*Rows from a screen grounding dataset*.
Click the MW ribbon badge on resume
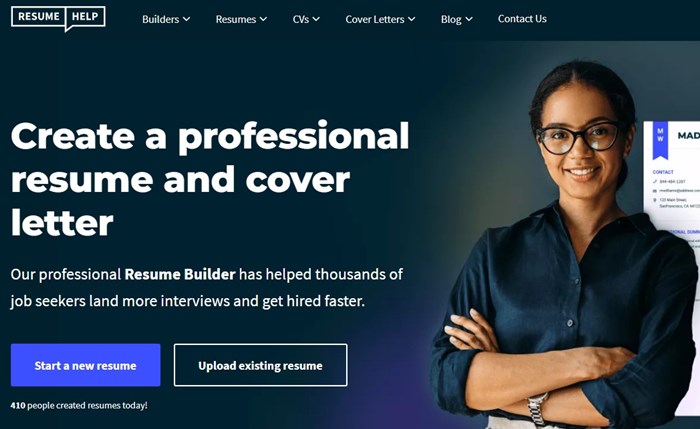Screen dimensions: 700x429 (660, 140)
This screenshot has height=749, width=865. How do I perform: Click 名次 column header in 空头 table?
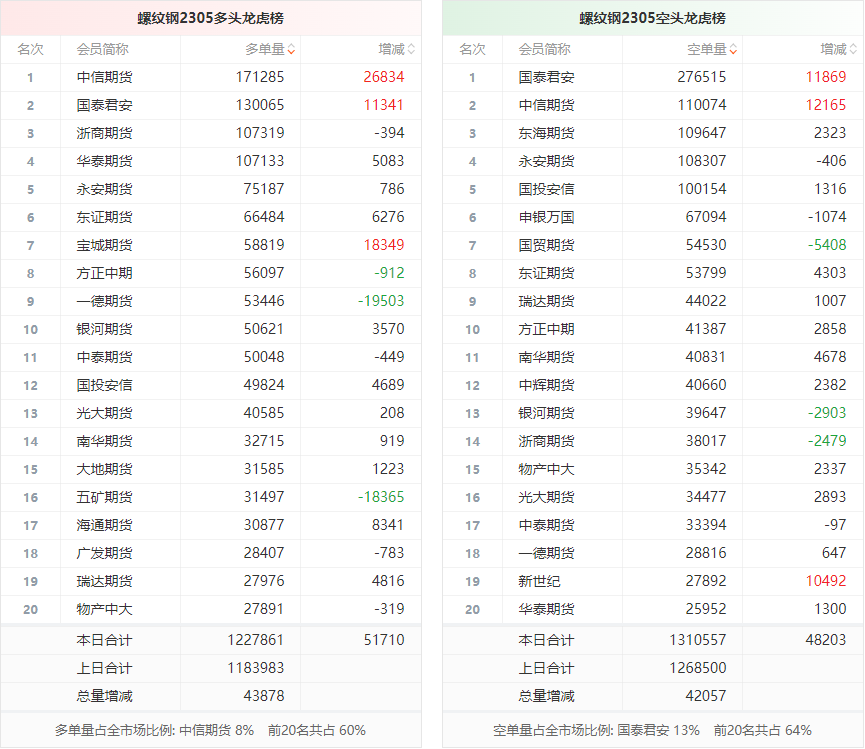pyautogui.click(x=472, y=49)
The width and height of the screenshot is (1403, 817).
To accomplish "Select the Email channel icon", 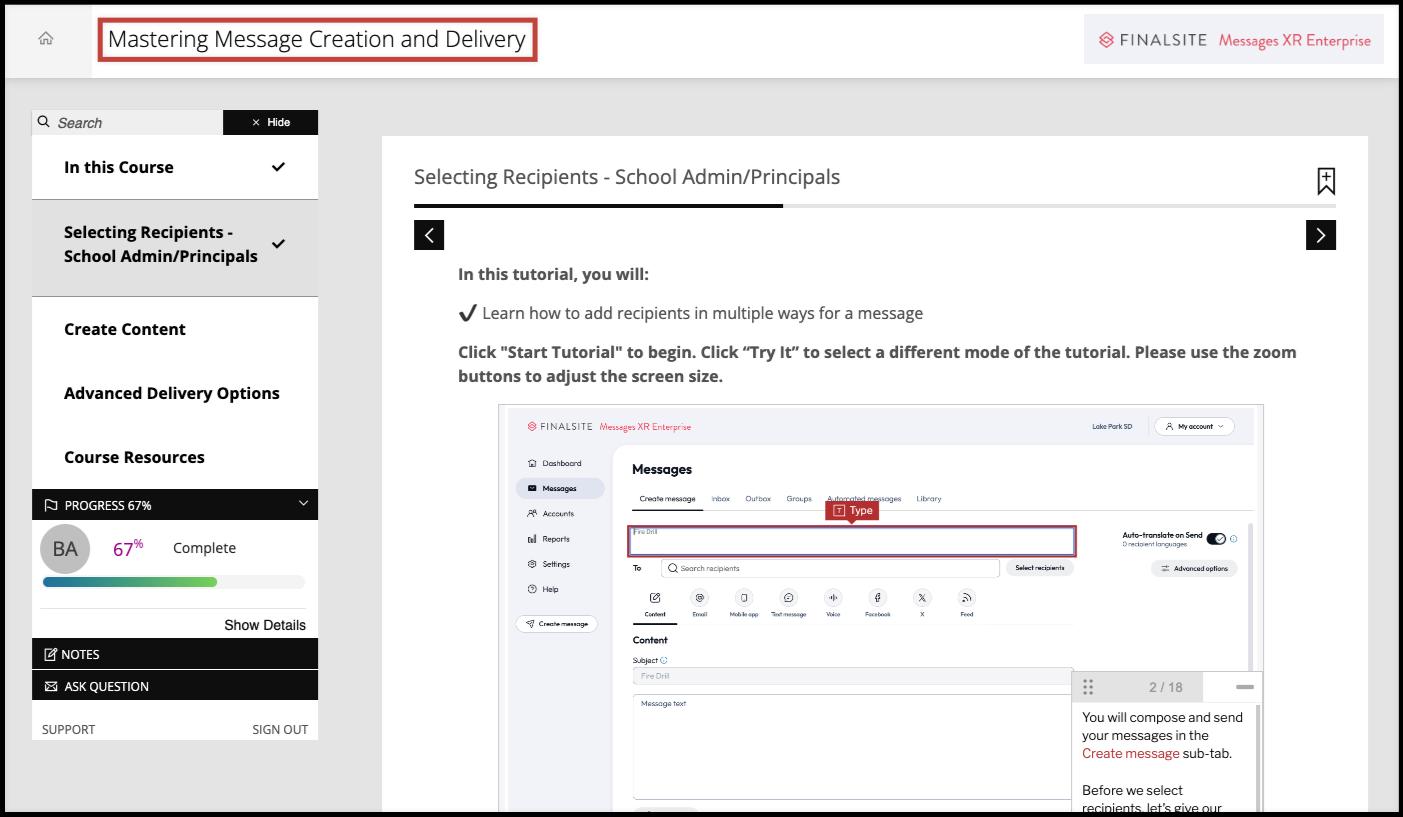I will tap(699, 598).
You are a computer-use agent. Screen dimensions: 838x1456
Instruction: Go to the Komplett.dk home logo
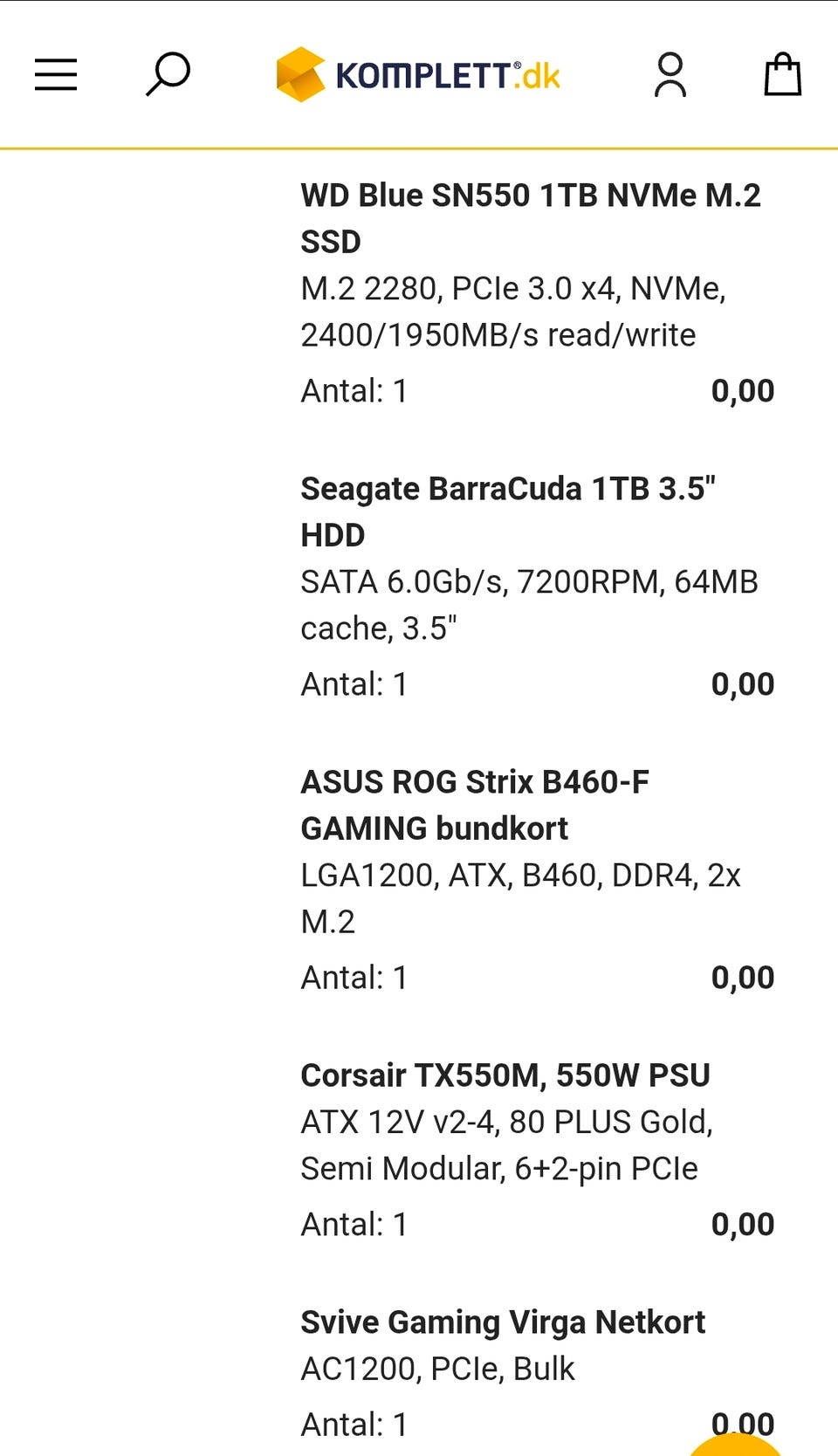pos(418,75)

*Stated task*.
Replace "ribbon badge" with "medal badge" in the entries from the start through the line containing "pyautogui.click(x=472, y=49)", including that line, and keep everything else unchanged. Leave the pictures out of your answer.

*Written reply*.
Click the MW medal badge on resume
Screen dimensions: 700x429 (660, 140)
This screenshot has height=749, width=865. How do I perform: Click 名次 column header in 空头 table?
pyautogui.click(x=472, y=49)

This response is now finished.